Wednesday, November 4, 2009

Growing Good Things To Eat In Texas

I was intrigued when I opened the fall issue of Edible Austin and read about Growing Good Things to Eat in Texas by Pamela Walker(2009 Texas A & M University Press). I initially thought it was a cookbook with farm profiles like mine Local Vegetarian Cooking (left), but the review said Walker's book contained 11 organic farm and ranch profiles. Curious, it didn't take me long to order a copy.

Overall, I found the book similar in scope to Fields that Dream by Jenny Kurzweil (2005 Fulcrum Publishing). Jenny gathered ideas for her farm stories from farmers who sold at the University District farmers' market in Seattle. She drove out and visited each farmer and the profile tells their stories of how they started their farms. Walker and her husband purchased a farm near Shulenburg (a hundred miles west of Houston). She was instrumental in opening a farmers' market in Schulenburg, near her own farm in Texas and said that she began wondering about other farmers' stories in the late 1990s. Walker got a list of farmers from the Texas Organic Farming and Gardening Association and had an initial list of 150 names. She eventually narrowed her choices to 24 farms and finally the 11 profiled in this book.

These are thumbnail sketches of the organic farm profiles in Walker's book:

South Texas Organics—citrus grower Dennis Holbrook in Mission, Texas, near the Gulf of Mexico discovered how harsh chemical pesticides and fertilizers damaged humans and soils and how organic techniques nurtured them. South Texas Organics wholesales their produce across the United States and Canada, Europe and Japan.

Boggy Creek Farm—urban farmers Carol Ann Sayel and Larry Butler nurture their five-acre farm on the edge of east Austin. They wholesale vegetables to Whole Foods but make about 95 percent of their income from their farm store open on Saturdays and Wednesdays. A must-see local foodie tourist destination.

Tecolate Farm—“David Pitre and Katie Kraemer grow 150 vegetables on five to six acres of their certified organic, fifty-five acre farm . . .” says Pamala Walker. Just north of Austin, this farm has one of the first CSAs in Texas and has a waiting list of 300 or more each year.

Animal Farm—sixty miles west of Houston, Gita Vanwoerden grows organic vegetables on eight acres of her land.
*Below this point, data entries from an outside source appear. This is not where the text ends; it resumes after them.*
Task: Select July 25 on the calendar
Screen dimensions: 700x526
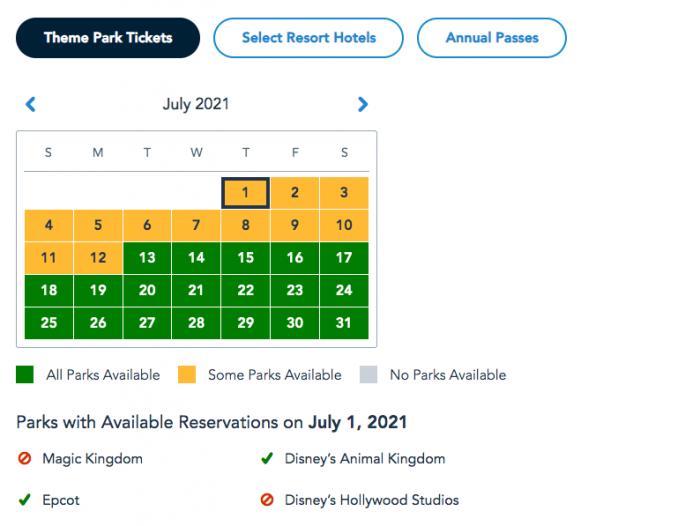Action: pyautogui.click(x=49, y=323)
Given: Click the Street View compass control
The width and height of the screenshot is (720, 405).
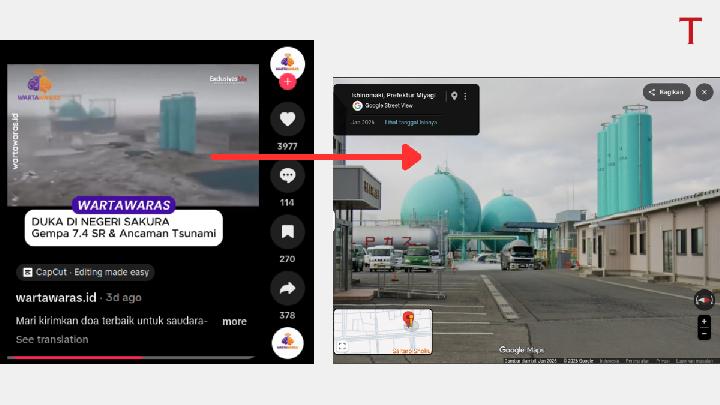Looking at the screenshot, I should (704, 298).
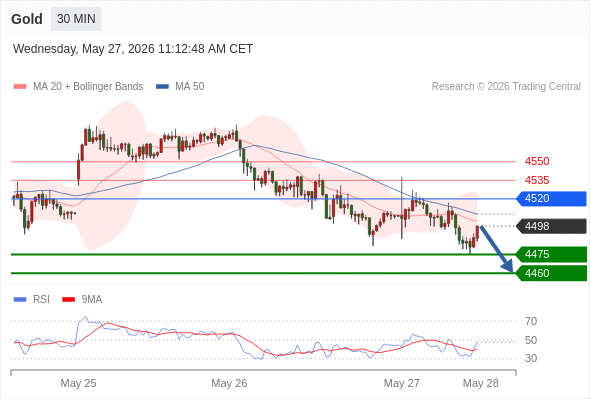Toggle the MA 50 legend entry

[180, 87]
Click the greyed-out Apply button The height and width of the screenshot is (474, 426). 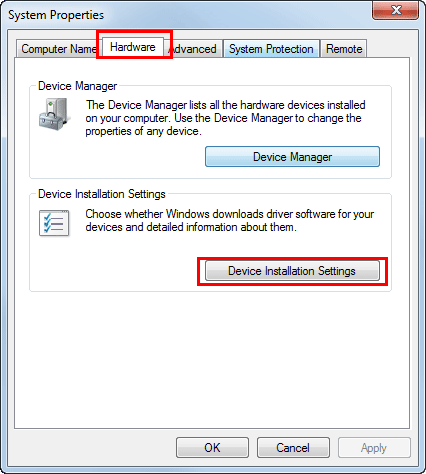[374, 448]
She sells her harvest to the best chefs in Houston and at farmers’ markets.

Home Sweet Farm, Brad and Jenny Stufflebeam owned a 22-acre farm about halfway between Austin and Houson and in 2008 they signed a lease for a 112-acre farm just five miles away where they’re restoring the soil and planting more organic crops.

Permian Sea Organics—55 miles west of Odessa in west Texas, Bart Reid raises shrimp in water as salty as sea water in the middle of the desert. The Reids don’t use chemicals or fishmeal and they were organic certified until USDA secretary Ann Veneman rescinded the aquaculture certification policy in 2004. According to Walker, the Reid's are still raising shrimp with organic techniques and they plan to expand when the national organic standards of aquaculture are established.
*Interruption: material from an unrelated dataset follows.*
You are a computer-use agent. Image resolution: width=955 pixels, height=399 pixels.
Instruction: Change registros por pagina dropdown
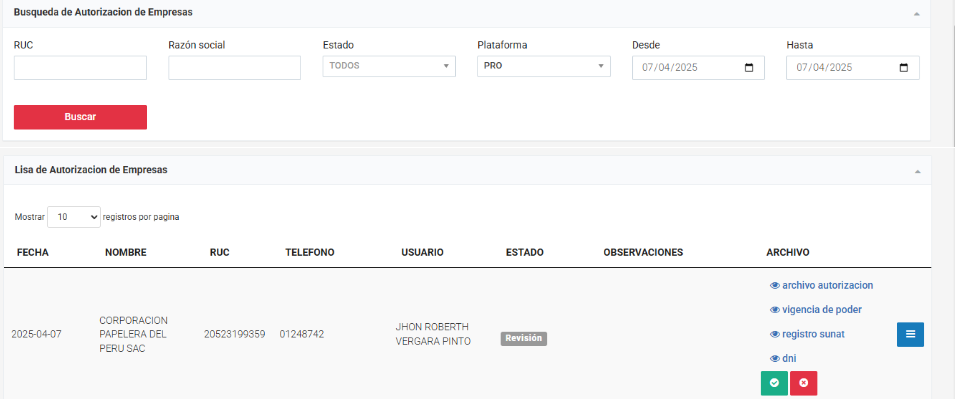point(74,216)
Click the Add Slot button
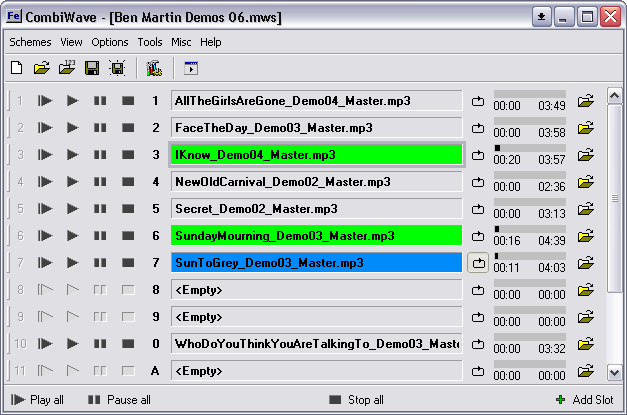The width and height of the screenshot is (627, 415). pyautogui.click(x=584, y=400)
Rehoboth Ranch and Windy Meadows Farm—two certified organic farms just south of Oklahoma and about an hour away from Dallas that sell pasture raised meat. and

Ross Farm—west-central Texas just north of Austin, near Sonora, Betsy Ross raises pasture-grazed beef steers with rotational grazing methods.
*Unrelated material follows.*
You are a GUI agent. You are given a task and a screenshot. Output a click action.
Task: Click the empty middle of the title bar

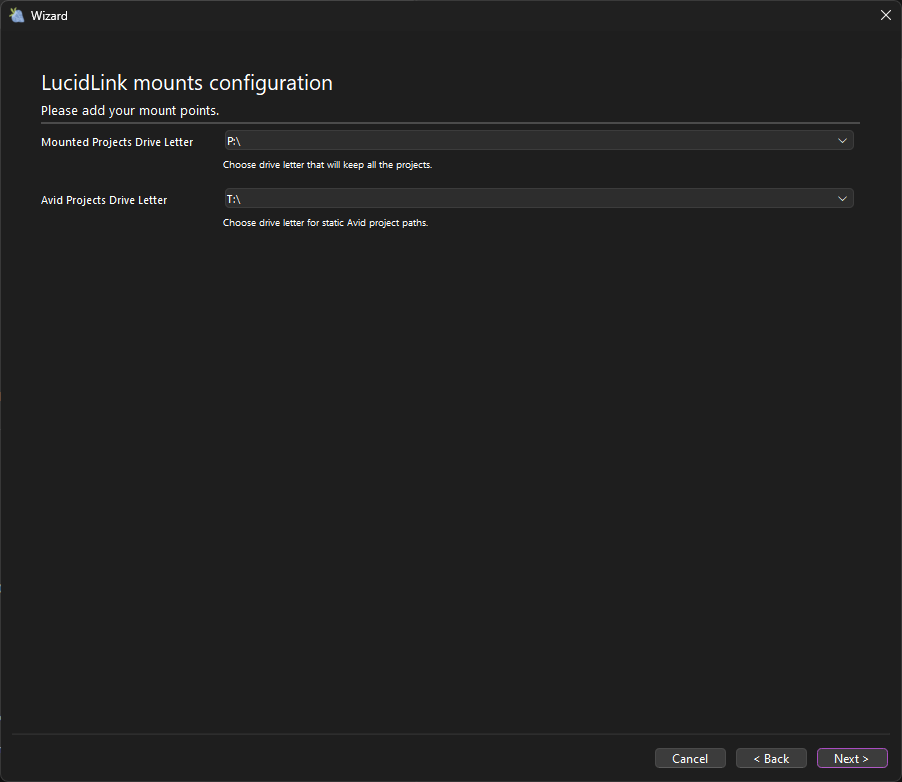[450, 15]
Pure Luck Dairy—25 miles west of Austin. Amelia Sweethardt is a second generation dairy farmer who runs the farm with her father and sisters. They raise goats and make chevre.

Full Quiver Farm and Diary –50 miles southeast of Dallas, Mike and Debbie Sams and their nine children maintain Holstein and Holstein-Jersey cows and make cheese that they wholesale to natural food stores and sell at the Sunset farmers’ market in Austin.

I wish both books had included some recipes, but that's my food focus. I could always use some new inspiring ideas for foods. Books like Kurzweil 's and Walker's echo a hopeful promise for small-scale organic farmers. Look for Jenny Kurzweil's book, Fields that Dream at the University District farmers' market in Seattle. Check out Paula Walker's book in Austin at BookPeople--a very cool independent bookstore, or buy either book online at your favorite online retailer.